* EXERCISE INSTRUCTIONS *
Each line below should be restated exactly, with nothing dropped.

* SOURCE INFORMATION *
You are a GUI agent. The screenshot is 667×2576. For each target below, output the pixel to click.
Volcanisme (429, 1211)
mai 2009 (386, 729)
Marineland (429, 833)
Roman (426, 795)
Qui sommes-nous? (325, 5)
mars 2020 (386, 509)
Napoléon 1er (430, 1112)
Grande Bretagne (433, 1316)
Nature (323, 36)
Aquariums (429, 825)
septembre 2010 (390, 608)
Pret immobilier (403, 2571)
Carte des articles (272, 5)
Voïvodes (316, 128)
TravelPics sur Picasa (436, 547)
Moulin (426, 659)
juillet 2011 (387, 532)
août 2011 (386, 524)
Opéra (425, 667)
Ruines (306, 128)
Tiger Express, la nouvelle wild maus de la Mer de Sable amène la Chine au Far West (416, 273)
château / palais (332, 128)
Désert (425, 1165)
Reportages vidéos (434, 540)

* TASK RESPONSE *
You are a GUI agent. The screenshot is 667×2576. For each target below, output the pixel to click.
Volcanisme (429, 1211)
mai 2009 (386, 729)
Marineland (429, 833)
Roman (426, 795)
Qui sommes-nous? (325, 5)
mars 2020 (386, 509)
Napoléon 1er (430, 1112)
Grande Bretagne (433, 1316)
Nature (323, 36)
Aquariums (429, 825)
septembre 2010 (390, 608)
Pret immobilier (403, 2571)
Carte des articles (272, 5)
Voïvodes (316, 128)
TravelPics sur Picasa (436, 547)
Moulin (426, 659)
juillet 2011 (387, 532)
août 2011 (386, 524)
Opéra (425, 667)
Ruines (306, 128)
Tiger Express, la nouvelle wild maus de la Mer de Sable amène la Chine au Far West (416, 273)
château / palais (332, 128)
Désert (425, 1165)
Reportages vidéos (434, 540)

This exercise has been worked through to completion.